* What the exercise asks *
Please copy the listing below line for line, leaving out the pictures.

* Extracted entries *

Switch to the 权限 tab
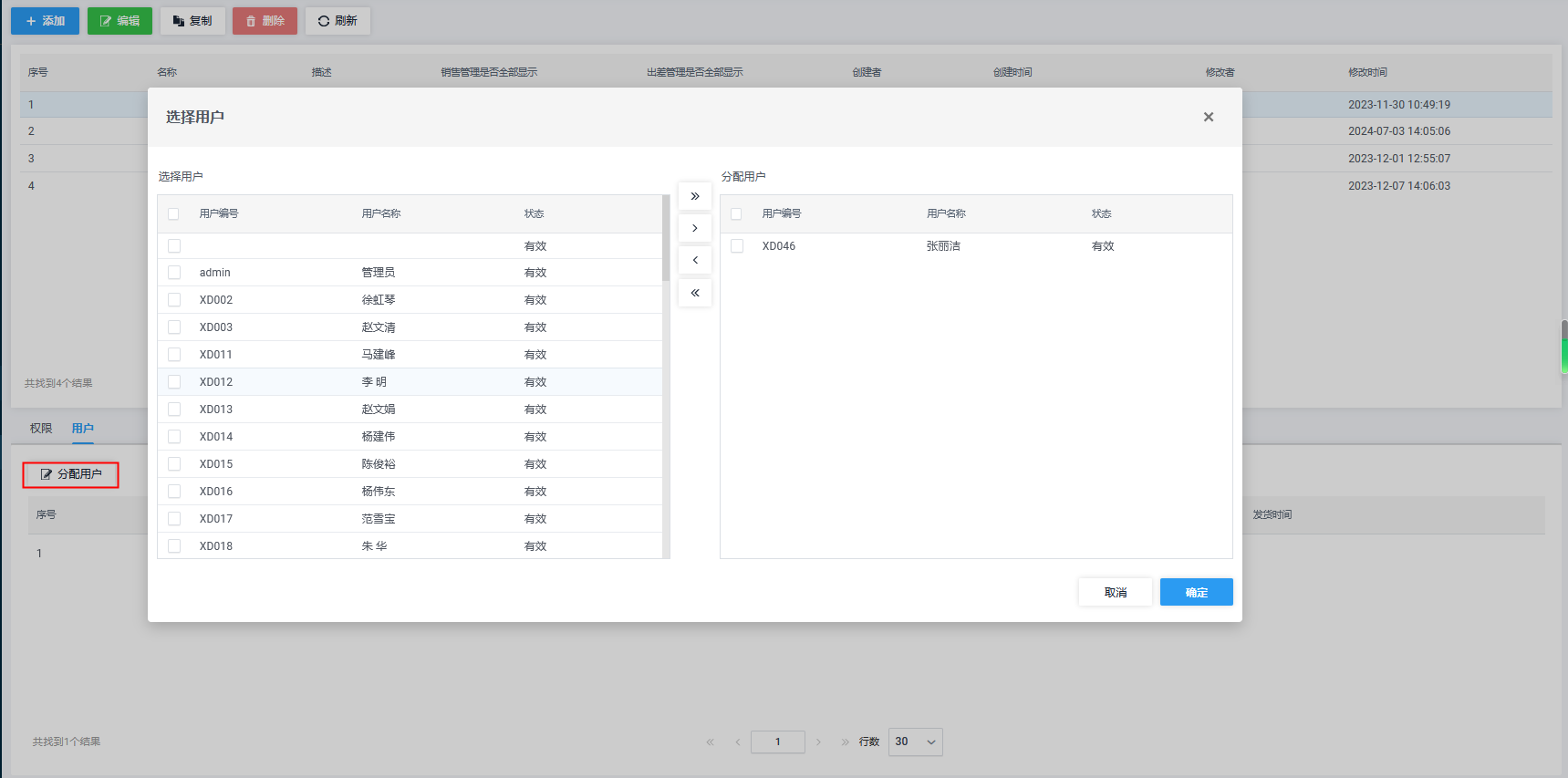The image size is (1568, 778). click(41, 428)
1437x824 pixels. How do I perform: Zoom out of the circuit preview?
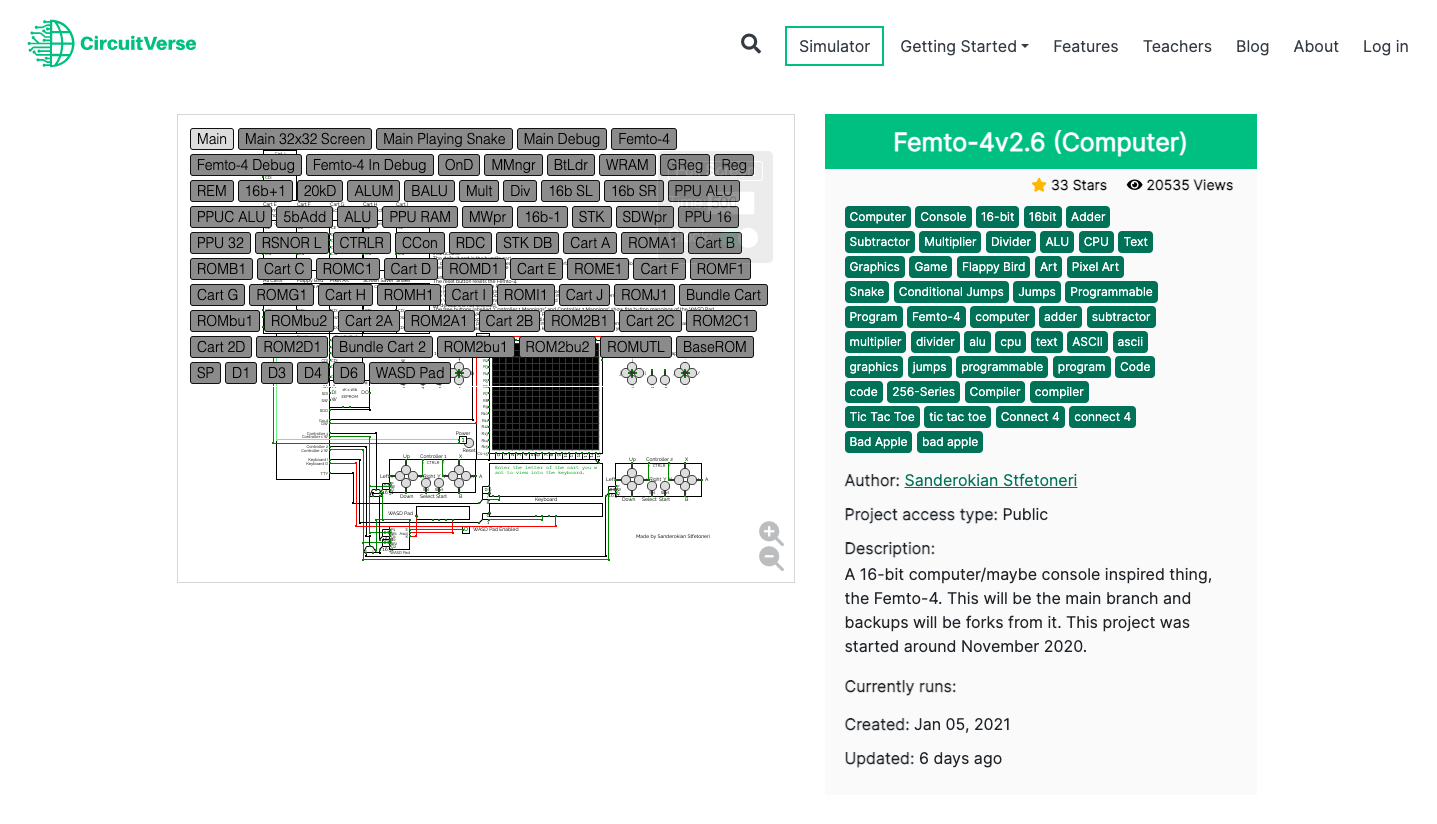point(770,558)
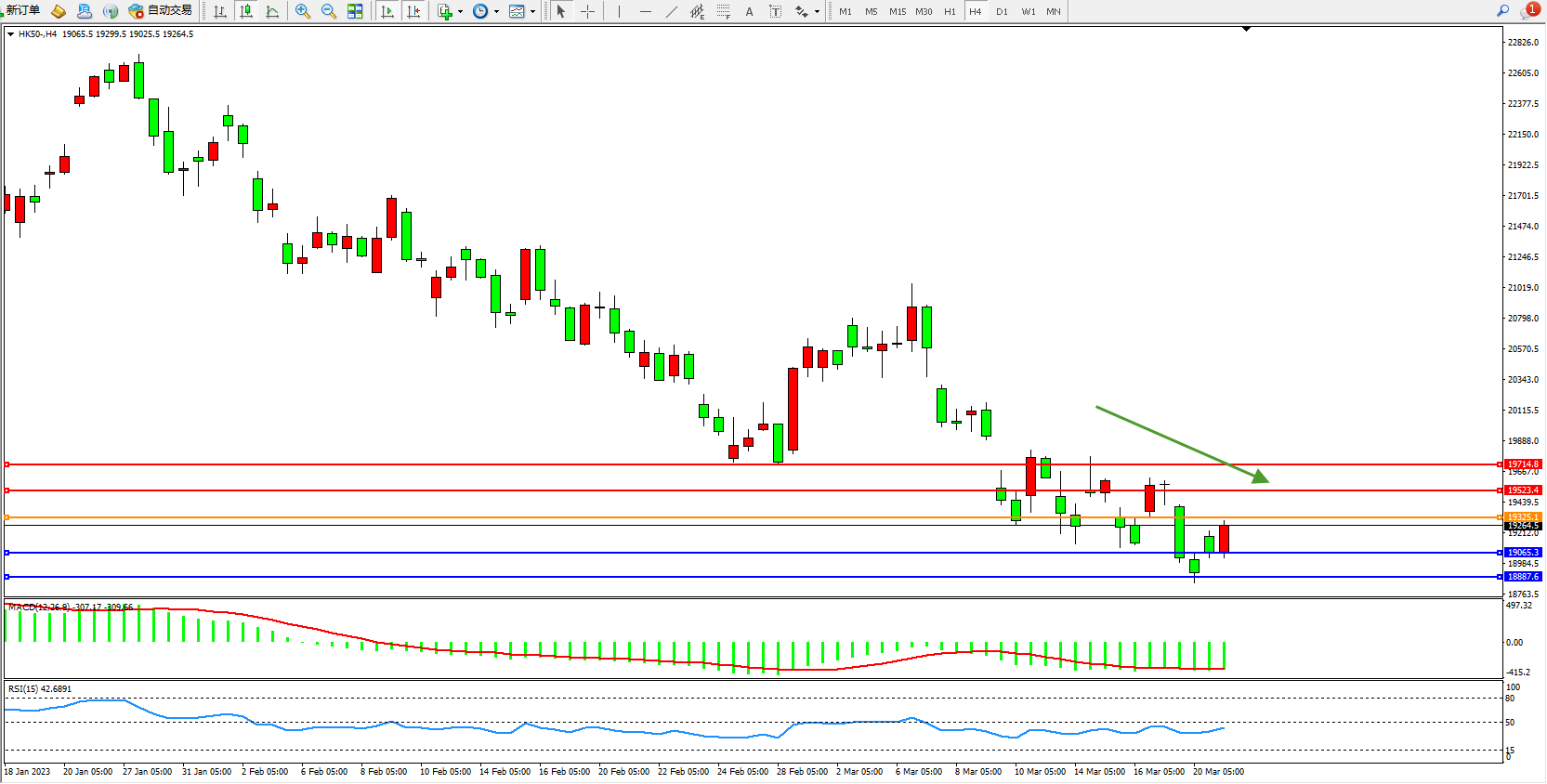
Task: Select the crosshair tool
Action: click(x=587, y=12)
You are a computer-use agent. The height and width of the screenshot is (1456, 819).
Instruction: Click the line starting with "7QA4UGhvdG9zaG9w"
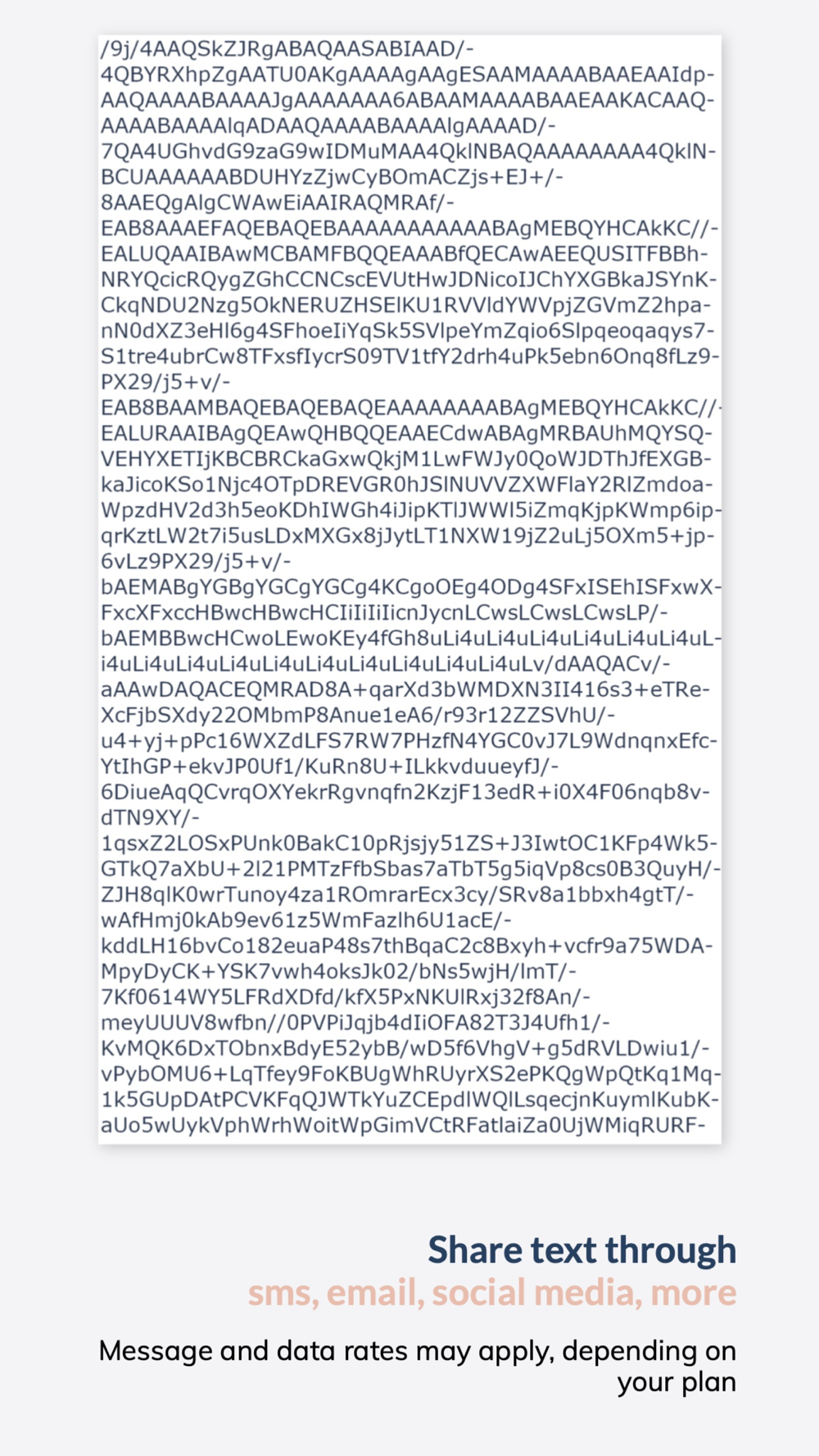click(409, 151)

* Completed exercise *
Switch to the 权限 tab
The image size is (1568, 778). click(41, 428)
1437x824 pixels. How do I perform: Zoom out of the circuit preview?
point(770,558)
Task: Select the crosshair tool
Action: click(x=587, y=12)
You are a computer-use agent. The height and width of the screenshot is (1456, 819).
Instruction: Click the line starting with "7QA4UGhvdG9zaG9w"
click(409, 151)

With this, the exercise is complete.